ASSIGNMENT - Transcribe exactly everything in the data below from the line containing "投資 (113, 570)" down to the line containing "VENHILL kabli (348, 185)", both lines included and nothing further.
......
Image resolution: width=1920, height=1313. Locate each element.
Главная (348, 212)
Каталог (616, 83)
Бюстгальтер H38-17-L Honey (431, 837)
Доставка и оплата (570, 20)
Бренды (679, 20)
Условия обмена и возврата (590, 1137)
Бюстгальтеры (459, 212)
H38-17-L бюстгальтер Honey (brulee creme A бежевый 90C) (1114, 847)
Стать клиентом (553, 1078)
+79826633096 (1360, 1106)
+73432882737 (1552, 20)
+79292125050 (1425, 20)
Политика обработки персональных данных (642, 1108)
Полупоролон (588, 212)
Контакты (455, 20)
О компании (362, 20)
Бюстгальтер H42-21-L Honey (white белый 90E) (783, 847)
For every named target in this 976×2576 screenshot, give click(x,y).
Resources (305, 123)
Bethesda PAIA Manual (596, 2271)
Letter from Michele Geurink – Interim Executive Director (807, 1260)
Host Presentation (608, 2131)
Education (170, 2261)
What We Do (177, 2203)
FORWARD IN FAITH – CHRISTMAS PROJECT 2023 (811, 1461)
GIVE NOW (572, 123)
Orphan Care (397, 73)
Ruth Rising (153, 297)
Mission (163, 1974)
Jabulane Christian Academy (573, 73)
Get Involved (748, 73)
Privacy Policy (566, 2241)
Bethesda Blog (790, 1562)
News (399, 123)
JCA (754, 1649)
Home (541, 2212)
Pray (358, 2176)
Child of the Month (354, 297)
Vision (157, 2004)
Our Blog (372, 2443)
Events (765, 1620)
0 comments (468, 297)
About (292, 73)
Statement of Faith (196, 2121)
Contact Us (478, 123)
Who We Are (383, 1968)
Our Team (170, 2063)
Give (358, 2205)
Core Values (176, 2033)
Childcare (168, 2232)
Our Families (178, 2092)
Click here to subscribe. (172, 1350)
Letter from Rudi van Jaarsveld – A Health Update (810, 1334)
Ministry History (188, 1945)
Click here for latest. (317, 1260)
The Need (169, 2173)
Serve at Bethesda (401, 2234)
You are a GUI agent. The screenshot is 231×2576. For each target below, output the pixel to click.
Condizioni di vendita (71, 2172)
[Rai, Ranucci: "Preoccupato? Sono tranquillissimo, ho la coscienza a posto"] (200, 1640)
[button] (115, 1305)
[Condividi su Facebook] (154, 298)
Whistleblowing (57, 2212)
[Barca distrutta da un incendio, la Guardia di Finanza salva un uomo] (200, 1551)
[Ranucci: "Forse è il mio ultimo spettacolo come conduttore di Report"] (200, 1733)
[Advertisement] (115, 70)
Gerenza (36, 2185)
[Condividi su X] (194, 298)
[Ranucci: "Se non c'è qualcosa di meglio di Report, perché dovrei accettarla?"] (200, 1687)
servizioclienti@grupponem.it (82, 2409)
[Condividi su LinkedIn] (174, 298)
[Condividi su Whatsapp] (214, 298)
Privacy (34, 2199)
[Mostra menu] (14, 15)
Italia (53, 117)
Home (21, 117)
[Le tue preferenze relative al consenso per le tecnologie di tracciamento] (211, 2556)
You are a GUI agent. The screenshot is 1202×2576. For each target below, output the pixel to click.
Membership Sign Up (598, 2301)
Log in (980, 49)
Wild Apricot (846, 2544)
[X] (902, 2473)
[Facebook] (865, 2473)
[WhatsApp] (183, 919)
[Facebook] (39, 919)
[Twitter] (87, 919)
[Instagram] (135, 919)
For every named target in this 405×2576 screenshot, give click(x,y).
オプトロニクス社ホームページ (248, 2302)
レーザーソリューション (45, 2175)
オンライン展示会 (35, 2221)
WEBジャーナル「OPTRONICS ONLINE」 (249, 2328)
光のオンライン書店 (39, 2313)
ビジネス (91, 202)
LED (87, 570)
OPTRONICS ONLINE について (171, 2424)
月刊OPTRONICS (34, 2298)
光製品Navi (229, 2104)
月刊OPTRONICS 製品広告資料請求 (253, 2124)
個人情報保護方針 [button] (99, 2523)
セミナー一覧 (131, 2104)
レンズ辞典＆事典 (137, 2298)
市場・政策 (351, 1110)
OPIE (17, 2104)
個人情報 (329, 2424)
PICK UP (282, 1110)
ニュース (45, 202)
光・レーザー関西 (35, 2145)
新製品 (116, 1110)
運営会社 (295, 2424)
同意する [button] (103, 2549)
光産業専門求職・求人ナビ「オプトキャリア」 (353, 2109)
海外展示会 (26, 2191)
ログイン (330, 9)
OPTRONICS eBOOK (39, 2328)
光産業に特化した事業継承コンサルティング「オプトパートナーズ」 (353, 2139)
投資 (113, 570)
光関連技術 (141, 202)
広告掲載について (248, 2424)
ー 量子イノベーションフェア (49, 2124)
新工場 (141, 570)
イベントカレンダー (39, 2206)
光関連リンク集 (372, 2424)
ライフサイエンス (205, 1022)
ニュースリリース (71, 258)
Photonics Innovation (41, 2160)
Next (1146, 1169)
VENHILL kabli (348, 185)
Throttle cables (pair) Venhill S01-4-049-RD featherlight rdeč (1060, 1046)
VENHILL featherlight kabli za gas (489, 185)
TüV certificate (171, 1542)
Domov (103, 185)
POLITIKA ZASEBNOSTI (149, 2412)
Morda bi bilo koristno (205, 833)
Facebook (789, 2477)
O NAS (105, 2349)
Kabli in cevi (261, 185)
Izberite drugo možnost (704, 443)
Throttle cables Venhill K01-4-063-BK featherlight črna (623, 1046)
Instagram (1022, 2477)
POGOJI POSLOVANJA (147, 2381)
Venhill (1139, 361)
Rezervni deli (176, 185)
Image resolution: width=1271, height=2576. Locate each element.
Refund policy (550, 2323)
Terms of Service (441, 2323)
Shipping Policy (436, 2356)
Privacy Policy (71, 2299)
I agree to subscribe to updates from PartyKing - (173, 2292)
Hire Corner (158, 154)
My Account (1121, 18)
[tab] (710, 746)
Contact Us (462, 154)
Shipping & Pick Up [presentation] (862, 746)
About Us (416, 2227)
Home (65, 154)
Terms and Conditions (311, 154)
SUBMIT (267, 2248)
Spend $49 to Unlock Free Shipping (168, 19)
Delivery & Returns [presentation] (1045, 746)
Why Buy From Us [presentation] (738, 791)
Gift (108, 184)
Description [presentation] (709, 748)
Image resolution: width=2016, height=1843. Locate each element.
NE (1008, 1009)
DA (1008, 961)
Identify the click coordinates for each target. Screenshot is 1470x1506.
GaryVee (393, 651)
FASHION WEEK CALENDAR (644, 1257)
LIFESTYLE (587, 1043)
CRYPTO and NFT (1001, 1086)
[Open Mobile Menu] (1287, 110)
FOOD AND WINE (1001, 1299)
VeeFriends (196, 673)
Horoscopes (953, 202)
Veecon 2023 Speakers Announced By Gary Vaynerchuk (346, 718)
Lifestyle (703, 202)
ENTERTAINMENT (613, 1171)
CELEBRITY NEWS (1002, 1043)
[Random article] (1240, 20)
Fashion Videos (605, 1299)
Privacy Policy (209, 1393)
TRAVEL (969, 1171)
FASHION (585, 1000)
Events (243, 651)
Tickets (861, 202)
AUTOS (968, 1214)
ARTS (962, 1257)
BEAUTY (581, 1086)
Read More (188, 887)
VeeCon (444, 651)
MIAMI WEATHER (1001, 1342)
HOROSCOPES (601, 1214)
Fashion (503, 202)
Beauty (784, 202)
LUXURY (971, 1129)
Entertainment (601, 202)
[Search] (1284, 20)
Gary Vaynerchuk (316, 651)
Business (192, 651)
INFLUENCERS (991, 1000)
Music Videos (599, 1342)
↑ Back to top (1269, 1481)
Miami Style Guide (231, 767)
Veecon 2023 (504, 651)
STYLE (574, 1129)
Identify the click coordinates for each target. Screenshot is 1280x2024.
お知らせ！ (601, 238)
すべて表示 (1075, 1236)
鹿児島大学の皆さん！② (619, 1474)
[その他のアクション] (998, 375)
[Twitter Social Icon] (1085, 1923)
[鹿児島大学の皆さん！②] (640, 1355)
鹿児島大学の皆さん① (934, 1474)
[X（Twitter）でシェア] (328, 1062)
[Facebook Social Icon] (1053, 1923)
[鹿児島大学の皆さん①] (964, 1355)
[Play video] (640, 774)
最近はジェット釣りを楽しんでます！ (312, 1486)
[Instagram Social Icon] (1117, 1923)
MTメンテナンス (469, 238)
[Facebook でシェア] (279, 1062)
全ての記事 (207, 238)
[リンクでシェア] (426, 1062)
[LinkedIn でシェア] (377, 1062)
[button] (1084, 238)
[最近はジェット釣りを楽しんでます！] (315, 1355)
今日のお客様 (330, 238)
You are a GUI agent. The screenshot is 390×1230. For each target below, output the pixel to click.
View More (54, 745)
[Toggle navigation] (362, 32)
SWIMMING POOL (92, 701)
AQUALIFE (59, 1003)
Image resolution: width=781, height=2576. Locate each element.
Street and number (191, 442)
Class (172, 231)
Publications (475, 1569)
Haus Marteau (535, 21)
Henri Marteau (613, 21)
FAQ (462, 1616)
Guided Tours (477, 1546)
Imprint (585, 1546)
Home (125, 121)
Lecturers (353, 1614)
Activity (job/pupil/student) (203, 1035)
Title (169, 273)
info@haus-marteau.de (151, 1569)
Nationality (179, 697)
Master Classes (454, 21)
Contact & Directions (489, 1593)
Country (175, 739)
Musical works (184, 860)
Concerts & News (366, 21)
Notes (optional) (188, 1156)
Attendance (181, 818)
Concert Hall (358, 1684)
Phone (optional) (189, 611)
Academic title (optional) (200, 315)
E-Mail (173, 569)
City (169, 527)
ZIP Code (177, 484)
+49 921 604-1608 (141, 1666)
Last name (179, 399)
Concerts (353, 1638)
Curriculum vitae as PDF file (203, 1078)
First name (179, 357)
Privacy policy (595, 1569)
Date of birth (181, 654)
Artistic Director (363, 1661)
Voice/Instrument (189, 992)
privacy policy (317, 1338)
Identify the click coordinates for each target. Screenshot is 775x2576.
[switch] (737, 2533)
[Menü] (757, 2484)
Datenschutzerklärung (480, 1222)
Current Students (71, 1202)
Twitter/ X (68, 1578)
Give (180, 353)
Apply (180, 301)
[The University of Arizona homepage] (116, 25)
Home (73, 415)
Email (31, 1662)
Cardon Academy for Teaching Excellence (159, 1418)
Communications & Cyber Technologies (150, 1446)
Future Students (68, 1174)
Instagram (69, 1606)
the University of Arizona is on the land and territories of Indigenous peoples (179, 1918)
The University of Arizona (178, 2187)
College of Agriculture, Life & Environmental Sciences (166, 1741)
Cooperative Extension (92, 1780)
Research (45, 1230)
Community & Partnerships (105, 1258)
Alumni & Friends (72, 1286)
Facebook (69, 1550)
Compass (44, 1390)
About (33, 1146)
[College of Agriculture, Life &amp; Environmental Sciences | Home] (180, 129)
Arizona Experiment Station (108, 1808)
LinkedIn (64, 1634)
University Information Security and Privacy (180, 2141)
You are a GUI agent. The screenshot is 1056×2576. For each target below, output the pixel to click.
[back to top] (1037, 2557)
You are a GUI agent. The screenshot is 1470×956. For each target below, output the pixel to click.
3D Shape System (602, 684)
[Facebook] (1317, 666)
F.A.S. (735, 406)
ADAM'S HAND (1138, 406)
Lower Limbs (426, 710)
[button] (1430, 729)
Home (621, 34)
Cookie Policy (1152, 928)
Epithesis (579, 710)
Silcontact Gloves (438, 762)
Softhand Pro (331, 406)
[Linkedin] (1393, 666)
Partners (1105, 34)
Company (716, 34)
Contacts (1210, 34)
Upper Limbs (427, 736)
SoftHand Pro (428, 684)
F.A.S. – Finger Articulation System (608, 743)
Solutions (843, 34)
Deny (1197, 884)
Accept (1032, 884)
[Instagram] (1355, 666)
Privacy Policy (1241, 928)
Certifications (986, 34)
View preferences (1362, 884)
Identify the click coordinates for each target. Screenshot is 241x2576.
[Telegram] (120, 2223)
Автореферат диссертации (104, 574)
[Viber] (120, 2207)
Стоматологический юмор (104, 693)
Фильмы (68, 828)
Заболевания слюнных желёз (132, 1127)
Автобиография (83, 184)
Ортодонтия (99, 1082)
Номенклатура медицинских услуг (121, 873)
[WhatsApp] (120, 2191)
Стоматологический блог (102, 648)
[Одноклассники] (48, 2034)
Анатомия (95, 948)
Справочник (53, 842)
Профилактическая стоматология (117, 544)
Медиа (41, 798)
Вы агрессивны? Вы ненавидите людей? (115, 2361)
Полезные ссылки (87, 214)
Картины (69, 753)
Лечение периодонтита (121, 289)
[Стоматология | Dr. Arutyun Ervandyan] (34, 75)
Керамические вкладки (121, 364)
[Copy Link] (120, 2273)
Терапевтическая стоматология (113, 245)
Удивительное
......
RESPONSE TO THE TASK -
投資 (113, 570)
光関連技術 (141, 202)
広告掲載について (248, 2424)
ー 量子イノベーションフェア (49, 2124)
新工場 (141, 570)
イベントカレンダー (39, 2206)
光関連リンク集 (372, 2424)
ライフサイエンス (205, 1022)
ニュースリリース (71, 258)
Photonics Innovation (41, 2160)
Next (1146, 1169)
VENHILL kabli (348, 185)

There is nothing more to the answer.